Zaskakujące informacje przekazał Mateusz Stępiński w trakcie ostatniego odcinka programu ,,Liga+Extra”, emitowanego na antenie Canal+. Polski napastnik powiedział, że nie wyklucza swojego powrotu do występującego w drugiej lidze Widzewa Łódź.
24-latek obecnie jest zawodnikiem włoskiego Hellasu Verona, do którego został wypożyczony na ten sezon z Chievo Verona. Napastnik w obecnej kampanii Serie A rozegrał 10 meczów, w których nie udało mu się jeszcze znaleźć drogi do siatki. Polak ostatnio był gościom programu ,,Liga+Extra”, w trakcie którego opowiadał o smaczkach swojej kariery. W jednej z wypowiedzi złożył dość odważną deklarację.

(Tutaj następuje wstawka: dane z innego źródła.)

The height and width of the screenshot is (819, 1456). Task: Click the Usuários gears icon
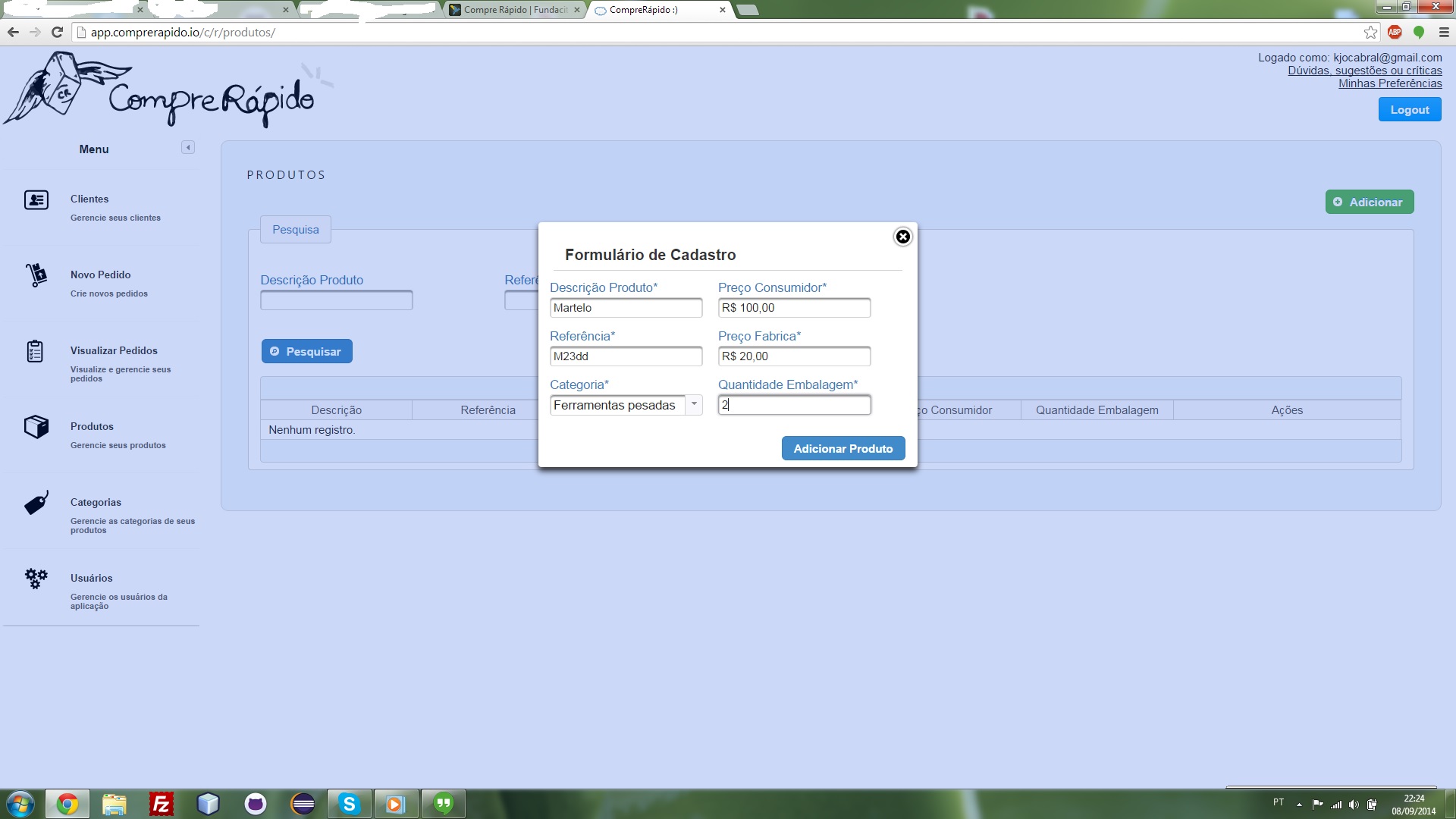click(36, 579)
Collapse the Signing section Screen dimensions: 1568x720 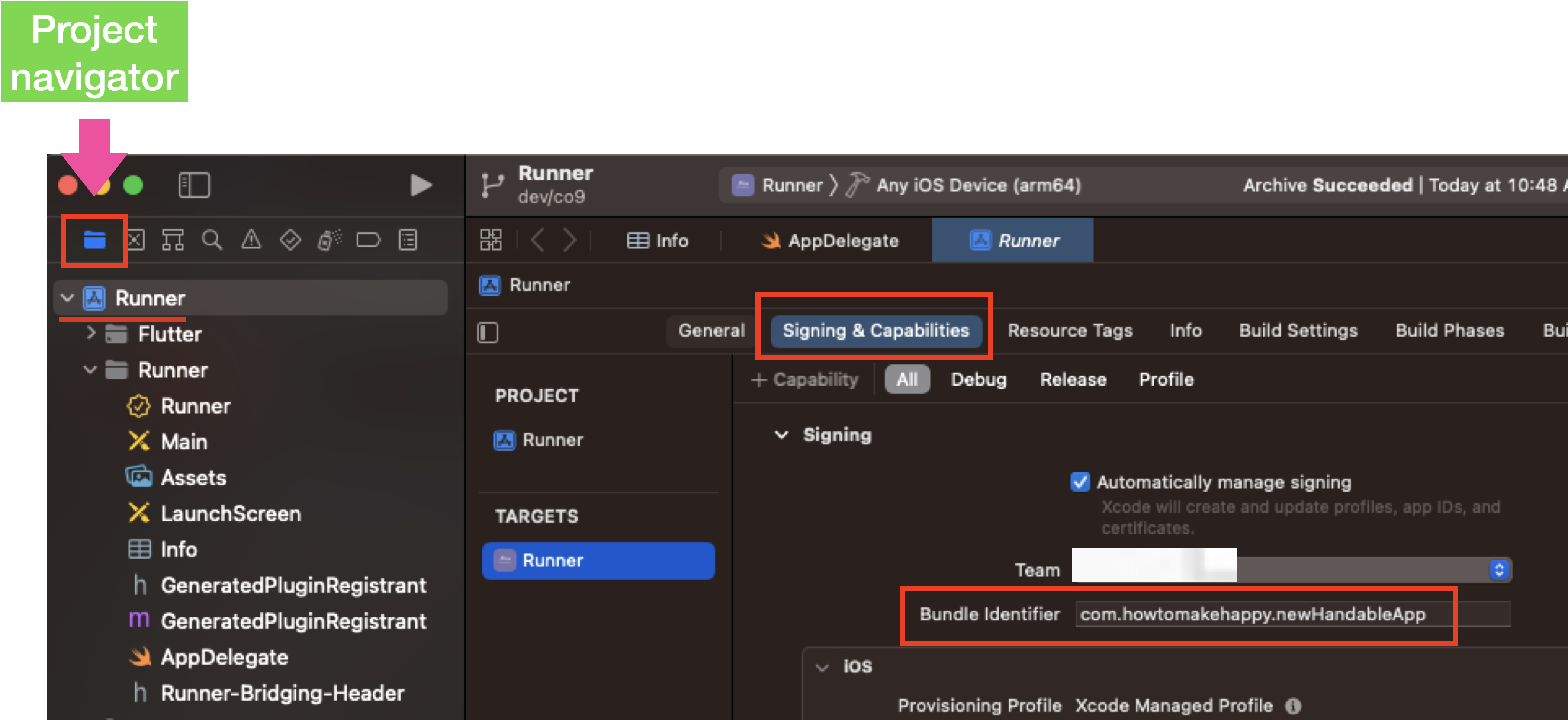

Napastnik, który znalazł się w kadrze powołanych na Mistrzostwa Europy w 2016 roku, które odbywały się we Francji, w trakcie popularnego ,,Pomidora” udzielił zaskakującej odpowiedzi. Na pytanie, czy jeśli Widzew Łódź awansuje do ekstraklasy, zdecydowałby się na powrót do polskiej ligi, Stępiński bez wahania odpowiedział ,,tak„.
Póki co łódzki klub występuje na poziomie drugiej ligi, której obecnie jest liderem (40 punktów w 20 meczach). Widzew rzecz jasna celuje w awans do Fortuna 1. Ligi, a następnie na najwyższy poziom rozgrywkowy. Stępiński przed laty ubierał już koszulkę tego klubu – był jego zawodnikiem w latach 2011-2013.